* **Written task**: Repeat all of the records below, substituting "Where do I click to" for every "Where should I click to" and leaving everything else unchanged.

+++ Material for this task

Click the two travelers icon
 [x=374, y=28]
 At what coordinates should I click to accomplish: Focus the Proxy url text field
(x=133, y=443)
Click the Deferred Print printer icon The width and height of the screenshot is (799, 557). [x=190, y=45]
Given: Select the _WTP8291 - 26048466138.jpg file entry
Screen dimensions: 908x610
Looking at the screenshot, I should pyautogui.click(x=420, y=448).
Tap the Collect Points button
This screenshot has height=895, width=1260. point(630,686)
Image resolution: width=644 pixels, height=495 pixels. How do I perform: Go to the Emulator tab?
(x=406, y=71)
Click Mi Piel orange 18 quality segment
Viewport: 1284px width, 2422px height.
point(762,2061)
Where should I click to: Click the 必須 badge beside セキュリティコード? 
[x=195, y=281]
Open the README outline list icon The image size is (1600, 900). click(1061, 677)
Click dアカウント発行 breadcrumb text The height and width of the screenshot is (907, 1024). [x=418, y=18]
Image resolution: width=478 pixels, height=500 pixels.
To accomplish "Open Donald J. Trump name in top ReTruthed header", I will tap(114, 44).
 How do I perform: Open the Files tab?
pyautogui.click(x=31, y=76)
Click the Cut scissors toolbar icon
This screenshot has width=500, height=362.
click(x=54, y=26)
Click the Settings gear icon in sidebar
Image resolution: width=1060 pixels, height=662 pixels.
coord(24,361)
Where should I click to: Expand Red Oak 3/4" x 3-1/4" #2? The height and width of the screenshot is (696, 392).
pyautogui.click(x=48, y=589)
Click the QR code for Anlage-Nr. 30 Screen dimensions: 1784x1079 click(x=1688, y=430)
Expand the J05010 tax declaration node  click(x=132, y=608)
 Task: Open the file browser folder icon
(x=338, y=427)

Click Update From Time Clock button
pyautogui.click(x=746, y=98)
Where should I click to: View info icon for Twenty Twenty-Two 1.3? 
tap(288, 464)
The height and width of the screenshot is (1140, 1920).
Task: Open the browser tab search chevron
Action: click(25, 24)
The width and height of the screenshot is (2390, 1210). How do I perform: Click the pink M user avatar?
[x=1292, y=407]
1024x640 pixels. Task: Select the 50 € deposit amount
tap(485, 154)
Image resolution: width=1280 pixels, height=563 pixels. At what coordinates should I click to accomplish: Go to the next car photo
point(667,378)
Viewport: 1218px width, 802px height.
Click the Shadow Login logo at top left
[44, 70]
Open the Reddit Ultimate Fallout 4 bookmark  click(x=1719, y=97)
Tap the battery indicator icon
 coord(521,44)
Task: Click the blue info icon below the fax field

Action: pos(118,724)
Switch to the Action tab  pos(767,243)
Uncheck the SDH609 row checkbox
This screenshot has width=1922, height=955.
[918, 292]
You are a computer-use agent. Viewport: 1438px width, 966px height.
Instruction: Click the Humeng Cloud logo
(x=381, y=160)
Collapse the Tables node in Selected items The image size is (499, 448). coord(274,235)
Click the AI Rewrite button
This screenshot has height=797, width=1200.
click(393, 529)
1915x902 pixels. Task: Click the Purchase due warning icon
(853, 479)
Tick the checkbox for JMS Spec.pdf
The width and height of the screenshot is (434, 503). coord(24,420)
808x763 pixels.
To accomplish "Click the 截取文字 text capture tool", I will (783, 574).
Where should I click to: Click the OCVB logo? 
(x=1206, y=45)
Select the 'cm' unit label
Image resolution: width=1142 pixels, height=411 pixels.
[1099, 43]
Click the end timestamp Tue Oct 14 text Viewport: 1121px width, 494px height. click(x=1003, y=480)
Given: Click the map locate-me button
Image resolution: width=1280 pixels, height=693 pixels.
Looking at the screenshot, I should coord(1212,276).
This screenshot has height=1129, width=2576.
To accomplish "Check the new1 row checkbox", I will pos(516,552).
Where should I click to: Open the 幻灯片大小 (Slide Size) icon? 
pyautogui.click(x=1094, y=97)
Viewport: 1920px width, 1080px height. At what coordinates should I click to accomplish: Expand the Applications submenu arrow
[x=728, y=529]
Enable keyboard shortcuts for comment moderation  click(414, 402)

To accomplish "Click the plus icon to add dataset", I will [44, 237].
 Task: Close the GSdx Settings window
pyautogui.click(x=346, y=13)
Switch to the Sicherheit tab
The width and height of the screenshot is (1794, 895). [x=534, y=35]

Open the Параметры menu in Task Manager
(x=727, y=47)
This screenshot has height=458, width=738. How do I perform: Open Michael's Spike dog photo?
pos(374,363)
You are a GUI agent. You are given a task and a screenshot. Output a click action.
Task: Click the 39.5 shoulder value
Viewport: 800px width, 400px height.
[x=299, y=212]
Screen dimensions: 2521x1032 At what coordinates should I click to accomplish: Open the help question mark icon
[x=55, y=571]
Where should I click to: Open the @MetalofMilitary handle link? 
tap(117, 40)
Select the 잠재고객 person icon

++++++

* **Solution**:
Click the two travelers icon
 [x=374, y=28]
 At what coordinates should I click to accomplish: Focus the Proxy url text field
(x=133, y=443)
Click the Deferred Print printer icon The width and height of the screenshot is (799, 557). [x=190, y=45]
Given: Select the _WTP8291 - 26048466138.jpg file entry
Screen dimensions: 908x610
Looking at the screenshot, I should pyautogui.click(x=420, y=448).
Tap the Collect Points button
This screenshot has height=895, width=1260. point(630,686)
Image resolution: width=644 pixels, height=495 pixels. How do I perform: Go to the Emulator tab?
(x=406, y=71)
Click Mi Piel orange 18 quality segment
Viewport: 1284px width, 2422px height.
point(762,2061)
Where do I click to: Click the 必須 badge beside セキュリティコード? 
[x=195, y=281]
Open the README outline list icon The image size is (1600, 900). click(1061, 677)
Click dアカウント発行 breadcrumb text The height and width of the screenshot is (907, 1024). [x=418, y=18]
Image resolution: width=478 pixels, height=500 pixels.
To accomplish "Open Donald J. Trump name in top ReTruthed header", I will tap(114, 44).
 How do I perform: Open the Files tab?
pyautogui.click(x=31, y=76)
Click the Cut scissors toolbar icon
This screenshot has width=500, height=362.
click(x=54, y=26)
Click the Settings gear icon in sidebar
Image resolution: width=1060 pixels, height=662 pixels.
coord(24,361)
Where do I click to: Expand Red Oak 3/4" x 3-1/4" #2? The height and width of the screenshot is (696, 392).
pyautogui.click(x=48, y=589)
Click the QR code for Anlage-Nr. 30 Screen dimensions: 1784x1079 click(x=1688, y=430)
Expand the J05010 tax declaration node  click(x=132, y=608)
 Task: Open the file browser folder icon
(x=338, y=427)

Click Update From Time Clock button
pyautogui.click(x=746, y=98)
Where do I click to: View info icon for Twenty Twenty-Two 1.3? 
tap(288, 464)
The height and width of the screenshot is (1140, 1920).
Task: Open the browser tab search chevron
Action: click(25, 24)
The width and height of the screenshot is (2390, 1210). How do I perform: Click the pink M user avatar?
[x=1292, y=407]
1024x640 pixels. Task: Select the 50 € deposit amount
tap(485, 154)
Image resolution: width=1280 pixels, height=563 pixels. At what coordinates should I click to accomplish: Go to the next car photo
point(667,378)
Viewport: 1218px width, 802px height.
Click the Shadow Login logo at top left
[44, 70]
Open the Reddit Ultimate Fallout 4 bookmark  click(x=1719, y=97)
Tap the battery indicator icon
 coord(521,44)
Task: Click the blue info icon below the fax field

Action: pos(118,724)
Switch to the Action tab  pos(767,243)
Uncheck the SDH609 row checkbox
This screenshot has width=1922, height=955.
[918, 292]
You are a computer-use agent. Viewport: 1438px width, 966px height.
Instruction: Click the Humeng Cloud logo
(x=381, y=160)
Collapse the Tables node in Selected items The image size is (499, 448). coord(274,235)
Click the AI Rewrite button
This screenshot has height=797, width=1200.
click(393, 529)
1915x902 pixels. Task: Click the Purchase due warning icon
(853, 479)
Tick the checkbox for JMS Spec.pdf
The width and height of the screenshot is (434, 503). coord(24,420)
808x763 pixels.
To accomplish "Click the 截取文字 text capture tool", I will (783, 574).
Where do I click to: Click the OCVB logo? 
(x=1206, y=45)
Select the 'cm' unit label
Image resolution: width=1142 pixels, height=411 pixels.
[1099, 43]
Click the end timestamp Tue Oct 14 text Viewport: 1121px width, 494px height. click(x=1003, y=480)
Given: Click the map locate-me button
Image resolution: width=1280 pixels, height=693 pixels.
Looking at the screenshot, I should coord(1212,276).
This screenshot has height=1129, width=2576.
To accomplish "Check the new1 row checkbox", I will pos(516,552).
Where do I click to: Open the 幻灯片大小 (Slide Size) icon? 
pyautogui.click(x=1094, y=97)
Viewport: 1920px width, 1080px height. At what coordinates should I click to accomplish: Expand the Applications submenu arrow
[x=728, y=529]
Enable keyboard shortcuts for comment moderation  click(414, 402)

To accomplish "Click the plus icon to add dataset", I will [44, 237].
 Task: Close the GSdx Settings window
pyautogui.click(x=346, y=13)
Switch to the Sicherheit tab
The width and height of the screenshot is (1794, 895). [x=534, y=35]

Open the Параметры menu in Task Manager
(x=727, y=47)
This screenshot has height=458, width=738. How do I perform: Open Michael's Spike dog photo?
pos(374,363)
You are a GUI agent. You are given a task and a screenshot. Output a click action.
Task: Click the 39.5 shoulder value
Viewport: 800px width, 400px height.
[x=299, y=212]
Screen dimensions: 2521x1032 At what coordinates should I click to accomplish: Open the help question mark icon
[x=55, y=571]
Where do I click to: Open the @MetalofMilitary handle link? 
tap(117, 40)
Select the 잠재고객 person icon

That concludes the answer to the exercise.